Activity.
In the listing below, find the line with "This screenshot has width=1280, height=720." and the line with "Click dog mascot icon in Audi A6 row". Repeat those two lines and all lines between them exactly.

Record set.
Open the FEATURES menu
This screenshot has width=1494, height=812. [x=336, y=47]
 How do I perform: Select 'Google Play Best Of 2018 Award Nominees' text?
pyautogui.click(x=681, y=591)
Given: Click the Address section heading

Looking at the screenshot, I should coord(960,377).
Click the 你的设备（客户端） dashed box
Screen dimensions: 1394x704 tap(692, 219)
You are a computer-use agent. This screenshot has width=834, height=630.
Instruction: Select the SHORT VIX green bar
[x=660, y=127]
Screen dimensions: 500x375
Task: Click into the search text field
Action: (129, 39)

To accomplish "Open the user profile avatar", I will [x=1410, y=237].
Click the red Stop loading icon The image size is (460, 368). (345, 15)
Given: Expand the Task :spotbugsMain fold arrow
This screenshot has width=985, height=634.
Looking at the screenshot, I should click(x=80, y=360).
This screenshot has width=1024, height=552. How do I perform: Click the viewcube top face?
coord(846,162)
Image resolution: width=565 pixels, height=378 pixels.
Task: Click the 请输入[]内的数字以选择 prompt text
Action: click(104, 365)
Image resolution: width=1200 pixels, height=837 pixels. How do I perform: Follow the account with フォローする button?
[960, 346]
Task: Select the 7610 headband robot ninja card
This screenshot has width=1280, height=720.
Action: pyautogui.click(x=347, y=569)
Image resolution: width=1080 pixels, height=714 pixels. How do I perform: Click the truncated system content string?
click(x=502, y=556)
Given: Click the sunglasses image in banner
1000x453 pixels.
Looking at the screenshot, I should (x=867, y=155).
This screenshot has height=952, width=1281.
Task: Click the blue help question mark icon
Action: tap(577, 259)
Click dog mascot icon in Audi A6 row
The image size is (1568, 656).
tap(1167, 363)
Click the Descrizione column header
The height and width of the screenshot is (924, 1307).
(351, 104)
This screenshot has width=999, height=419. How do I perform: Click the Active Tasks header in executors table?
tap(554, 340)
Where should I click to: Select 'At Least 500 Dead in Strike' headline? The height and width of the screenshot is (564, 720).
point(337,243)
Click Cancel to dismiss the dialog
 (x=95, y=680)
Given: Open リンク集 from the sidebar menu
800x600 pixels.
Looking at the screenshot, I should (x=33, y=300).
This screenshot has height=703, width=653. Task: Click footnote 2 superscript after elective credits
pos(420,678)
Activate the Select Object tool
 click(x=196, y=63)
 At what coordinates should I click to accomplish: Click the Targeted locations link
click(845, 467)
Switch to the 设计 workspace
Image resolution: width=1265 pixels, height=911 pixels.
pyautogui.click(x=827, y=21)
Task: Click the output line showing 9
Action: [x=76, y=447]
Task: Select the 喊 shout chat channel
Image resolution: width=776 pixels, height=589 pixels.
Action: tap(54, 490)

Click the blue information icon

Response to the task.
This screenshot has width=1280, height=720.
Action: pyautogui.click(x=347, y=569)
Image resolution: width=1080 pixels, height=714 pixels. How do I perform: Click the truncated system content string?
click(x=502, y=556)
Given: Click the sunglasses image in banner
1000x453 pixels.
Looking at the screenshot, I should (x=867, y=155).
This screenshot has height=952, width=1281.
Task: Click the blue help question mark icon
Action: tap(577, 259)
Click dog mascot icon in Audi A6 row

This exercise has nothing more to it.